*Aim of the task:* Only the lines from the one with "個人情報保護方針 (330, 2527)" to the end of the records are wanted, each repeated exactly, both ends included.

[Saved data entries]
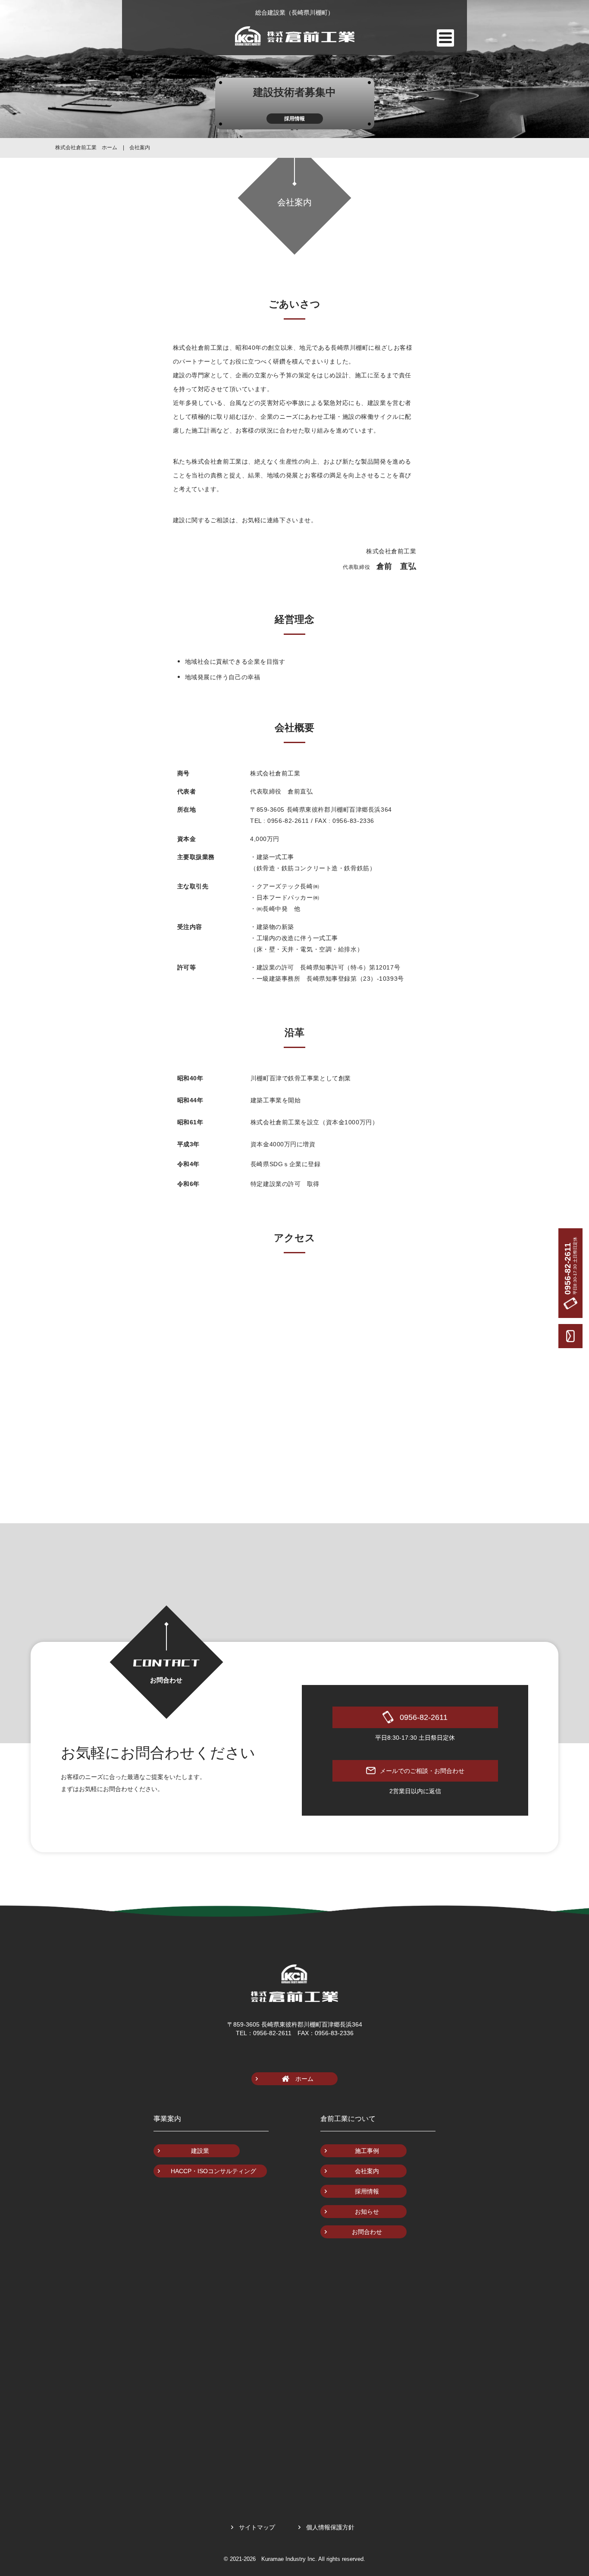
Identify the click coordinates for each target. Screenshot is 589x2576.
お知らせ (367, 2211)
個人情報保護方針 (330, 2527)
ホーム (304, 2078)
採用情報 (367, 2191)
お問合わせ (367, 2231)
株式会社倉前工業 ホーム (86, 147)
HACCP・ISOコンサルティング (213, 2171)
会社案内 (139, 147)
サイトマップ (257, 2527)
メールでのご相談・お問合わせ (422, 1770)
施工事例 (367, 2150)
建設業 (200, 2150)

*Response area:*
個人情報保護方針 (330, 2527)
ホーム (304, 2078)
採用情報 (367, 2191)
お問合わせ (367, 2231)
株式会社倉前工業 ホーム (86, 147)
HACCP・ISOコンサルティング (213, 2171)
会社案内 (139, 147)
サイトマップ (257, 2527)
メールでのご相談・お問合わせ (422, 1770)
施工事例 (367, 2150)
建設業 (200, 2150)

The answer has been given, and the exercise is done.